start Data for this exercise

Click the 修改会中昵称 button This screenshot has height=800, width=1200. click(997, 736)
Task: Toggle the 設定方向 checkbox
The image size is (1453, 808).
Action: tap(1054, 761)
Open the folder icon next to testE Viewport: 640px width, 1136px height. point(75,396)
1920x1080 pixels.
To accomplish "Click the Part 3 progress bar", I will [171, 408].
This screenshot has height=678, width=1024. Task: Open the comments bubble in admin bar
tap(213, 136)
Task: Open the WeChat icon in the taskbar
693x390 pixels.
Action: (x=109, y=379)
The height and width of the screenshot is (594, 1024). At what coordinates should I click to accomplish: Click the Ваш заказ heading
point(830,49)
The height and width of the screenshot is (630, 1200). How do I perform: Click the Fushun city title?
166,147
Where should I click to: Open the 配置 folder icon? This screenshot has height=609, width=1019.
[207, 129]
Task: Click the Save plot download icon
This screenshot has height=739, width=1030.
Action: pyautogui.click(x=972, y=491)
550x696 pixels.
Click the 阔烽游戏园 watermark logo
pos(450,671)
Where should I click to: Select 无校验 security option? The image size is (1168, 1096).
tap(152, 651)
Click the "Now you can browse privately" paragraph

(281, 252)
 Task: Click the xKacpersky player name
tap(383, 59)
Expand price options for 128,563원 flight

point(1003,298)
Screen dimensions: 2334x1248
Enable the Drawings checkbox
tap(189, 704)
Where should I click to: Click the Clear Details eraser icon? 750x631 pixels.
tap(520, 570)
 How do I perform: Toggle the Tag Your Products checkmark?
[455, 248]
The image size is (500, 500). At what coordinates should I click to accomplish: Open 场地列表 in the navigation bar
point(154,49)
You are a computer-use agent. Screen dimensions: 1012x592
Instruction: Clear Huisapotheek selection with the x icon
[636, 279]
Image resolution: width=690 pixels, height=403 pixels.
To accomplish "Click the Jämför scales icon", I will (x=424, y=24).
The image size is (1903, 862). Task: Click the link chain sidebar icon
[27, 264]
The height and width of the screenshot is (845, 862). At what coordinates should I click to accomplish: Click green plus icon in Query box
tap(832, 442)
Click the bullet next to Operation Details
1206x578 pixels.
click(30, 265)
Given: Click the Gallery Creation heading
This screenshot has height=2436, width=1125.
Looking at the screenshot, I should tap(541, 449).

end Data for this exercise

Copy out every line of the records above that contains the string "dimensions", matching case exactly.

● **Exercise response**
Screen dimensions: 2334x1248
You are a computer-use agent. Screen dimensions: 1012x592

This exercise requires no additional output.